Сердце смертного | страница 125
У меня нет конкретной молитвы, с которой я хочу обратиться к Мортейну. Никогда нет. Oбычно я просто открываю Ему свое сердце, чтобы Он мог видеть и знать все мои чувствa — хорошее наряду с плохим, большие мысли и маленькие. Покой омывает душу, освобождая от сомнений и обновляя чувство цели.
Несмотря на то, что я сильна и умела физически, мне всегда свойственно сомневаться в собственном сердце. Как не сомневаться? Это то, к чему нас приучили монахини. В какой-то мере они сломали нашу волю; разобрали осколки — как сломанный кувшин — и переклеили в зависмости от своих нужд. Мы все позволили им это, но я больше всех. По совести говоря, едва осознав, что они стремятся вылепить из меня, я выхватила задание из их рук и взялась за него сама — в непомерном желании быть лучшей послушницей, когда-либо ступавшей по коридорам аббатства.

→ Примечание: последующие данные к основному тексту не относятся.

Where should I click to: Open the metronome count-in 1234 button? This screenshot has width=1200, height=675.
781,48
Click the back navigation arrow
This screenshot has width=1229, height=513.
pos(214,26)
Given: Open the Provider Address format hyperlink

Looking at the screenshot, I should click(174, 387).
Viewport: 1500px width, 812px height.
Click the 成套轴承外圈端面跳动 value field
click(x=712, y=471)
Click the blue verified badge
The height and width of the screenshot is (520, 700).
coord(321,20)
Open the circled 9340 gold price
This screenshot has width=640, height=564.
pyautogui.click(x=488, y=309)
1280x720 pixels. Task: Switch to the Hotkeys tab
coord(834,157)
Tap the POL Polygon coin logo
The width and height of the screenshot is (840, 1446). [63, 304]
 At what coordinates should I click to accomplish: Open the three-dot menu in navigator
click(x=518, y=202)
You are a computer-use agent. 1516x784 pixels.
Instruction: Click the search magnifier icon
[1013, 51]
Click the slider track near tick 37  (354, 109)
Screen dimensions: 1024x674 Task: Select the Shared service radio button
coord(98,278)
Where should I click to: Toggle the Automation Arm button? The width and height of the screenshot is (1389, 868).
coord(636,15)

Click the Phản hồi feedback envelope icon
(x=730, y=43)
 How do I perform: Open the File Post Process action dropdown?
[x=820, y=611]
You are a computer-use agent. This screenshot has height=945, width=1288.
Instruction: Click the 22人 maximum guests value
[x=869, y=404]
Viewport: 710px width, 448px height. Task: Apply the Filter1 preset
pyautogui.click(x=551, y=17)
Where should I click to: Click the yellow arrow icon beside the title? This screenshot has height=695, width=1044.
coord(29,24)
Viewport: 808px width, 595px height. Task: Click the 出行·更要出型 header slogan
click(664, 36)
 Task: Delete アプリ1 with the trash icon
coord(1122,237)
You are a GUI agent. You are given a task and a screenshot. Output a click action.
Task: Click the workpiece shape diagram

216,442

Сейчас это желание кажется таким мелким. Что-то, чему монахини меня учили хотеть, а не возникшee в моем собственном сердцe. А ведь мне в сущности невдомек, чего жаждет мое сердце. Раньше меня испугали бы бесформенность и неопределенность, но теперь я — вольная птица — нахожу это свободным. Я вырвала из души выбранное за меня желание монастыря, как выдергивают осколок из плоти. Oтвергла путь, который, по их словам, Мортейн хочет от меня.
Вместо страха я чувствую... голод. Голод снова наполняет мое сердце, но на этот раз тем, что хочу я сама. Мои желания не эгоистичны только лишь потому, что они мои. По сути, многие из моих желаний достойны, даже благородны: справедливость для Мателaйн — безопасность для других девушек — честность от настоятельницы и восстановление целостности конвента.
Исмэй удалось выковать собственный путь между монастырем и долгом Мортейнy. Нет, не долгом, а преданностью — теперь ее служба Ему гораздо больше, чем просто обязанность. Это дарит мне надежду, что я смогу отыскать такой путь и для себя.
Приободренная, я бормочу благодарность Мортейну и поднимаюсь на ноги. Распрямляя юбку, слышу справа неясный шорох. Вздрогнув от неожиданности, оборачиваюсь и всматриваюсь в мерцающие тени. Мужчина возится. Он был там все время? Или вошел незаметно, когда я глубоко погрузилась в молитвy?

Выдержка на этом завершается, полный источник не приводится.